### WORK TO COMPLETE
Nothing is to be left out: repeat every entry exactly as given.

### SUPPLIED RECORDS
---

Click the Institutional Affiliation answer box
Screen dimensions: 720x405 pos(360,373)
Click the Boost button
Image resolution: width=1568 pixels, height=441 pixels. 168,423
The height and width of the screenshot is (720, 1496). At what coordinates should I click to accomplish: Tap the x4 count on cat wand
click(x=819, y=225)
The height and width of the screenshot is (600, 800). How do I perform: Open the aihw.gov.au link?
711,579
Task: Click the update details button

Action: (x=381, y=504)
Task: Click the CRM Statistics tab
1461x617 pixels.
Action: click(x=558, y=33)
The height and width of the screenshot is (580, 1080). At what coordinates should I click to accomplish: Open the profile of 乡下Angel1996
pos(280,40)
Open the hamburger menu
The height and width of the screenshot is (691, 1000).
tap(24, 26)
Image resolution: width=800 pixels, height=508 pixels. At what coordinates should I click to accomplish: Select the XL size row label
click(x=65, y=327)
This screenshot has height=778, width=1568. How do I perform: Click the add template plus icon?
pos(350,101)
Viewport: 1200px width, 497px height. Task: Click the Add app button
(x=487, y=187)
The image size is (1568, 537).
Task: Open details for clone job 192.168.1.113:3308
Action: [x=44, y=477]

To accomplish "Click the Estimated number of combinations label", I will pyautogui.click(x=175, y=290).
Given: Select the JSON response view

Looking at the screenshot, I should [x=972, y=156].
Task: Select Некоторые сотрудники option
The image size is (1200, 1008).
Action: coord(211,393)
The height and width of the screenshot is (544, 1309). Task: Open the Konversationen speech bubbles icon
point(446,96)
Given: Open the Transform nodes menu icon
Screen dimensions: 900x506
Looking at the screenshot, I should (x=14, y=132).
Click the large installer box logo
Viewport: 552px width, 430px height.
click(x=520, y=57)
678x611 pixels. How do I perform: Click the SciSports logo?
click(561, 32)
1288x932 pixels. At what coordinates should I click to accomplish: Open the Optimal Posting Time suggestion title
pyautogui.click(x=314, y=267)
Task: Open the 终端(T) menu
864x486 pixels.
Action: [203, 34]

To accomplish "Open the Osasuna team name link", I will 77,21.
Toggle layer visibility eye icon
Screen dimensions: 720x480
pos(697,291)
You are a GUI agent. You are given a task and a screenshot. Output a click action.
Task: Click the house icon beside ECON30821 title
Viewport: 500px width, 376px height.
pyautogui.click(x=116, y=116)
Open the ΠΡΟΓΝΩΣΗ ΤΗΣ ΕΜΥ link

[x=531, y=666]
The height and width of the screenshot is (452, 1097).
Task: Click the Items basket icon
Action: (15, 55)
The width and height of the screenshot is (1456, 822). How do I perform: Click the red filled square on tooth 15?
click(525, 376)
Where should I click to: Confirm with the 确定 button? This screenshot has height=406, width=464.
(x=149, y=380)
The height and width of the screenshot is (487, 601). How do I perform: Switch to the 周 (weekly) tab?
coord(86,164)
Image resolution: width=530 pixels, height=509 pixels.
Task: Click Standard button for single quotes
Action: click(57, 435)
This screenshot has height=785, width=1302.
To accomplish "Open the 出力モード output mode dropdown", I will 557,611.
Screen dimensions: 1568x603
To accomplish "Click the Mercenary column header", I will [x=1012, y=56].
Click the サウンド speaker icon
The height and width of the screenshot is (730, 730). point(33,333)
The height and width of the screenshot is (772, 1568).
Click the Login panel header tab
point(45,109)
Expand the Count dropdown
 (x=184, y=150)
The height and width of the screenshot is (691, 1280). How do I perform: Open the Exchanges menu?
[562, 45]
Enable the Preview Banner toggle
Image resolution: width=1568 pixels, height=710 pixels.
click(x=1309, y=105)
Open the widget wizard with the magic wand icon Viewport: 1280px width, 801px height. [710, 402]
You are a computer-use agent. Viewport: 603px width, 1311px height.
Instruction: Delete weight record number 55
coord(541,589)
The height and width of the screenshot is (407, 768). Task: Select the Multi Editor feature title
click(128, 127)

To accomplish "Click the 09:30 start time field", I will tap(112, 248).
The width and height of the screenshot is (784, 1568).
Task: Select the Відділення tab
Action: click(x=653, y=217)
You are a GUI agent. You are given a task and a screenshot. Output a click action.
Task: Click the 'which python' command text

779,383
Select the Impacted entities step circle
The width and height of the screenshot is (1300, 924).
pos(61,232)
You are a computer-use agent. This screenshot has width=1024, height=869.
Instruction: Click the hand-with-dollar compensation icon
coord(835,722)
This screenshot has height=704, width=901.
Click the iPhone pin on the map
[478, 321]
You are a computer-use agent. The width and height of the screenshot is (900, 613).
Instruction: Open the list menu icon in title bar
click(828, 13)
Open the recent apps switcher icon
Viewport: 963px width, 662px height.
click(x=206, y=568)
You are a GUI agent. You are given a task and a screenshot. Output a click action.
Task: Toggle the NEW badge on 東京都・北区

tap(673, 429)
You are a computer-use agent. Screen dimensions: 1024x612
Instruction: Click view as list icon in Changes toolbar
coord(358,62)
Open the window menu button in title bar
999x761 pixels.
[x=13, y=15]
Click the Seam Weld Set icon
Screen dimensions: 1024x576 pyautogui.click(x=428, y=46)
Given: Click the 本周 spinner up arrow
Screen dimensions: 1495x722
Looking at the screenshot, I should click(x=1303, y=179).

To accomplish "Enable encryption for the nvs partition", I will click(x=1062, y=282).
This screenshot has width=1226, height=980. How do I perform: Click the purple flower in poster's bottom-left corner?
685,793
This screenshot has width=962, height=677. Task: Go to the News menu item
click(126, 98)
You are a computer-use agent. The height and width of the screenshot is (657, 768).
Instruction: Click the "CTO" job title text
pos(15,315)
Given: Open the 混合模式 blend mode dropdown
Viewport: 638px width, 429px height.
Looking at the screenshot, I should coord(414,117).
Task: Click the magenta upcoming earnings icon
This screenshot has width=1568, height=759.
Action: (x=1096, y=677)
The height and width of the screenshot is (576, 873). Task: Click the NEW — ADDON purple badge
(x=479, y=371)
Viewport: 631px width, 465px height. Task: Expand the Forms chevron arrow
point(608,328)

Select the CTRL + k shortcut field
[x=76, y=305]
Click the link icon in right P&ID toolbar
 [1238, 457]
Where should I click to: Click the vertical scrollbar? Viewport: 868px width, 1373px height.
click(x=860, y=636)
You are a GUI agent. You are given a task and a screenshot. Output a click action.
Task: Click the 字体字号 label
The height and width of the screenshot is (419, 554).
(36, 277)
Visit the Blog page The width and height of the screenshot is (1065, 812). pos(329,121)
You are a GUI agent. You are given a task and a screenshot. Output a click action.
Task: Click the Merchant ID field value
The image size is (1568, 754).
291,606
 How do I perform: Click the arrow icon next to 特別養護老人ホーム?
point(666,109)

---

### THE ANSWER
Click the Institutional Affiliation answer box
Screen dimensions: 720x405 pos(360,373)
Click the Boost button
Image resolution: width=1568 pixels, height=441 pixels. 168,423
The height and width of the screenshot is (720, 1496). At what coordinates should I click to accomplish: Tap the x4 count on cat wand
click(x=819, y=225)
The height and width of the screenshot is (600, 800). How do I perform: Open the aihw.gov.au link?
711,579
Task: Click the update details button

Action: (x=381, y=504)
Task: Click the CRM Statistics tab
1461x617 pixels.
Action: click(x=558, y=33)
The height and width of the screenshot is (580, 1080). At what coordinates should I click to accomplish: Open the profile of 乡下Angel1996
pos(280,40)
Open the hamburger menu
The height and width of the screenshot is (691, 1000).
tap(24, 26)
Image resolution: width=800 pixels, height=508 pixels. At what coordinates should I click to accomplish: Select the XL size row label
click(x=65, y=327)
This screenshot has height=778, width=1568. How do I perform: Click the add template plus icon?
pos(350,101)
Viewport: 1200px width, 497px height. Task: Click the Add app button
(x=487, y=187)
The image size is (1568, 537).
Task: Open details for clone job 192.168.1.113:3308
Action: [x=44, y=477]

To accomplish "Click the Estimated number of combinations label", I will pyautogui.click(x=175, y=290).
Given: Select the JSON response view

Looking at the screenshot, I should [x=972, y=156].
Task: Select Некоторые сотрудники option
The image size is (1200, 1008).
Action: coord(211,393)
The height and width of the screenshot is (544, 1309). Task: Open the Konversationen speech bubbles icon
point(446,96)
Given: Open the Transform nodes menu icon
Screen dimensions: 900x506
Looking at the screenshot, I should (x=14, y=132).
Click the large installer box logo
Viewport: 552px width, 430px height.
click(x=520, y=57)
678x611 pixels. How do I perform: Click the SciSports logo?
click(561, 32)
1288x932 pixels. At what coordinates should I click to accomplish: Open the Optimal Posting Time suggestion title
pyautogui.click(x=314, y=267)
Task: Open the 终端(T) menu
864x486 pixels.
Action: [203, 34]

To accomplish "Open the Osasuna team name link", I will 77,21.
Toggle layer visibility eye icon
Screen dimensions: 720x480
pos(697,291)
You are a GUI agent. You are given a task and a screenshot. Output a click action.
Task: Click the house icon beside ECON30821 title
Viewport: 500px width, 376px height.
pyautogui.click(x=116, y=116)
Open the ΠΡΟΓΝΩΣΗ ΤΗΣ ΕΜΥ link

[x=531, y=666]
The height and width of the screenshot is (452, 1097).
Task: Click the Items basket icon
Action: (15, 55)
The width and height of the screenshot is (1456, 822). How do I perform: Click the red filled square on tooth 15?
click(525, 376)
Where should I click to: Confirm with the 确定 button? This screenshot has height=406, width=464.
(x=149, y=380)
The height and width of the screenshot is (487, 601). How do I perform: Switch to the 周 (weekly) tab?
coord(86,164)
Image resolution: width=530 pixels, height=509 pixels.
Task: Click Standard button for single quotes
Action: click(57, 435)
This screenshot has height=785, width=1302.
To accomplish "Open the 出力モード output mode dropdown", I will 557,611.
Screen dimensions: 1568x603
To accomplish "Click the Mercenary column header", I will [x=1012, y=56].
Click the サウンド speaker icon
The height and width of the screenshot is (730, 730). point(33,333)
The height and width of the screenshot is (772, 1568).
Click the Login panel header tab
point(45,109)
Expand the Count dropdown
 (x=184, y=150)
The height and width of the screenshot is (691, 1280). How do I perform: Open the Exchanges menu?
[562, 45]
Enable the Preview Banner toggle
Image resolution: width=1568 pixels, height=710 pixels.
click(x=1309, y=105)
Open the widget wizard with the magic wand icon Viewport: 1280px width, 801px height. [710, 402]
You are a computer-use agent. Viewport: 603px width, 1311px height.
Instruction: Delete weight record number 55
coord(541,589)
The height and width of the screenshot is (407, 768). Task: Select the Multi Editor feature title
click(128, 127)

To accomplish "Click the 09:30 start time field", I will tap(112, 248).
The width and height of the screenshot is (784, 1568).
Task: Select the Відділення tab
Action: click(x=653, y=217)
You are a GUI agent. You are given a task and a screenshot. Output a click action.
Task: Click the 'which python' command text

779,383
Select the Impacted entities step circle
The width and height of the screenshot is (1300, 924).
pos(61,232)
You are a computer-use agent. This screenshot has width=1024, height=869.
Instruction: Click the hand-with-dollar compensation icon
coord(835,722)
This screenshot has height=704, width=901.
Click the iPhone pin on the map
[478, 321]
You are a computer-use agent. The width and height of the screenshot is (900, 613).
Instruction: Open the list menu icon in title bar
click(828, 13)
Open the recent apps switcher icon
Viewport: 963px width, 662px height.
click(x=206, y=568)
You are a GUI agent. You are given a task and a screenshot. Output a click action.
Task: Toggle the NEW badge on 東京都・北区

tap(673, 429)
You are a computer-use agent. Screen dimensions: 1024x612
Instruction: Click view as list icon in Changes toolbar
coord(358,62)
Open the window menu button in title bar
999x761 pixels.
[x=13, y=15]
Click the Seam Weld Set icon
Screen dimensions: 1024x576 pyautogui.click(x=428, y=46)
Given: Click the 本周 spinner up arrow
Screen dimensions: 1495x722
Looking at the screenshot, I should click(x=1303, y=179).

To accomplish "Enable encryption for the nvs partition", I will click(x=1062, y=282).
This screenshot has width=1226, height=980. How do I perform: Click the purple flower in poster's bottom-left corner?
685,793
This screenshot has width=962, height=677. Task: Go to the News menu item
click(126, 98)
You are a computer-use agent. The height and width of the screenshot is (657, 768).
Instruction: Click the "CTO" job title text
pos(15,315)
Given: Open the 混合模式 blend mode dropdown
Viewport: 638px width, 429px height.
Looking at the screenshot, I should coord(414,117).
Task: Click the magenta upcoming earnings icon
This screenshot has width=1568, height=759.
Action: (x=1096, y=677)
The height and width of the screenshot is (576, 873). Task: Click the NEW — ADDON purple badge
(x=479, y=371)
Viewport: 631px width, 465px height. Task: Expand the Forms chevron arrow
point(608,328)

Select the CTRL + k shortcut field
[x=76, y=305]
Click the link icon in right P&ID toolbar
 [1238, 457]
Where should I click to: Click the vertical scrollbar? Viewport: 868px width, 1373px height.
click(x=860, y=636)
You are a GUI agent. You are given a task and a screenshot. Output a click action.
Task: Click the 字体字号 label
The height and width of the screenshot is (419, 554).
(36, 277)
Visit the Blog page The width and height of the screenshot is (1065, 812). pos(329,121)
You are a GUI agent. You are given a task and a screenshot. Output a click action.
Task: Click the Merchant ID field value
The image size is (1568, 754).
291,606
 How do I perform: Click the arrow icon next to 特別養護老人ホーム?
point(666,109)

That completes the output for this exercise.